Provided passage =>

On Sat, Jun 20, 2020 at 08:10:44AM +1000, Dave Chinner wrote:
> On Fri, Jun 19, 2020 at 04:40:33PM -0400, J. Bruce Fields wrote:
> > On Fri, Jun 19, 2020 at 12:44:55PM +1000, Dave Chinner wrote:
> > > On Thu, Jun 18, 2020 at 10:20:05PM -0400, J. Bruce Fields wrote:
> > > > My memory was that after Jeff Layton's i_version patches, there wasn't
> > > > really a significant performance hit any more, so the ability to turn it
> > > > off is no longer useful.
> > > 
> > > Yes, I completely agree with you here. However, with some
> > > filesystems allowing it to be turned off, we can't just wave our
> > > hands and force enable the option. Those filesystems - if the
> > > maintainers chose to always enable iversion - will have to go
> > > through a mount option deprecation period before permanently
> > > enabling it.
> > 
> > I don't understand why.
> > 
> > The filesystem can continue to let people set iversion or noiversion as
> > they like, while under the covers behaving as if iversion is always set.
> > I can't see how that would break any application.  (Or even how an
> > application would be able to detect that the filesystem was doing this.)

Raw data =>
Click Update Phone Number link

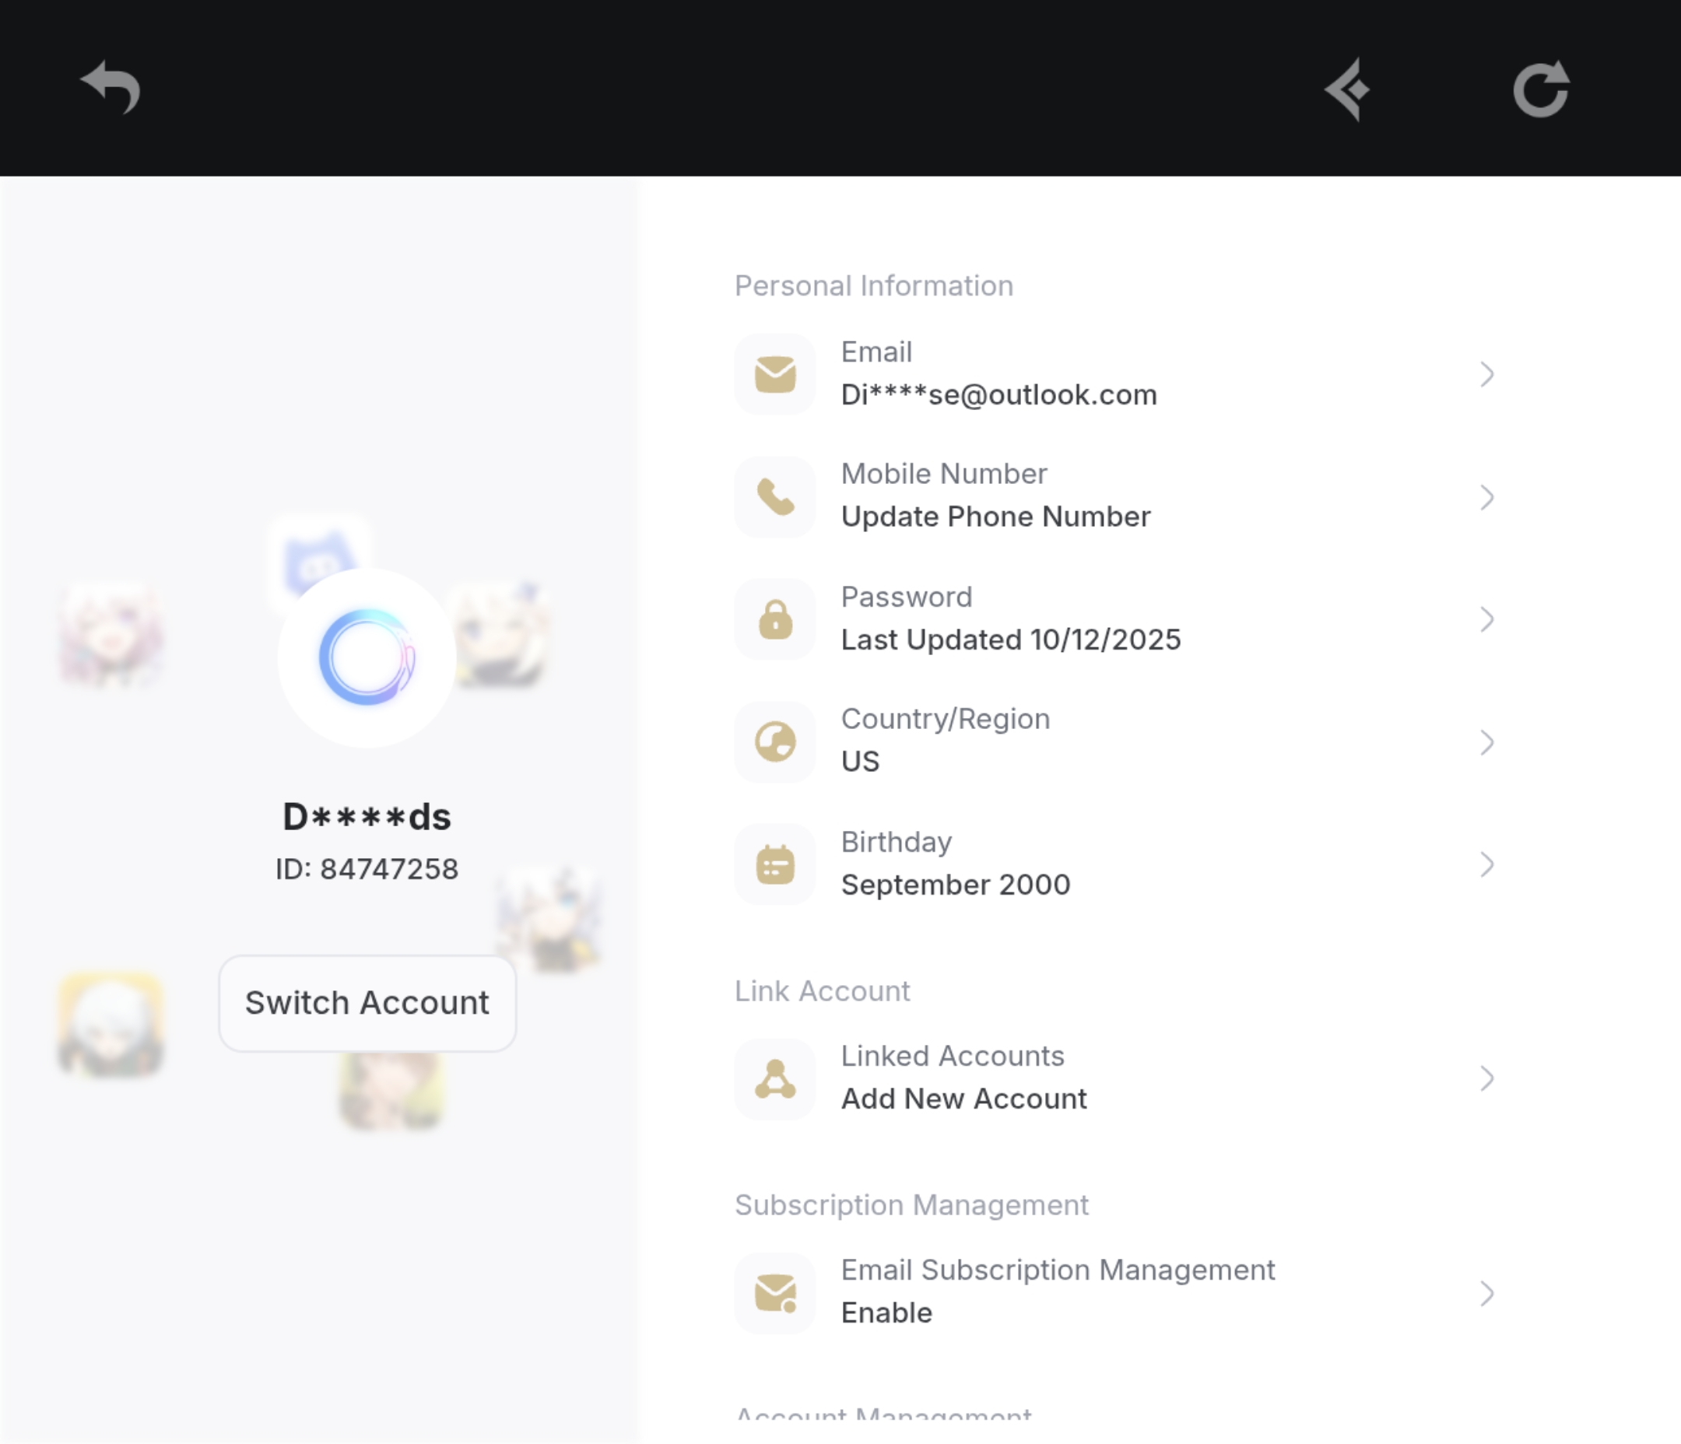click(x=995, y=517)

What you have to do =>
Write out the email exchange about the iversion mount option verbatim, from "On Sat, Jun" up to and including "no longer useful.".

Reply =>
On Sat, Jun 20, 2020 at 08:10:44AM +1000, Dave Chinner wrote:
> On Fri, Jun 19, 2020 at 04:40:33PM -0400, J. Bruce Fields wrote:
> > On Fri, Jun 19, 2020 at 12:44:55PM +1000, Dave Chinner wrote:
> > > On Thu, Jun 18, 2020 at 10:20:05PM -0400, J. Bruce Fields wrote:
> > > > My memory was that after Jeff Layton's i_version patches, there wasn't
> > > > really a significant performance hit any more, so the ability to turn it
> > > > off is no longer useful.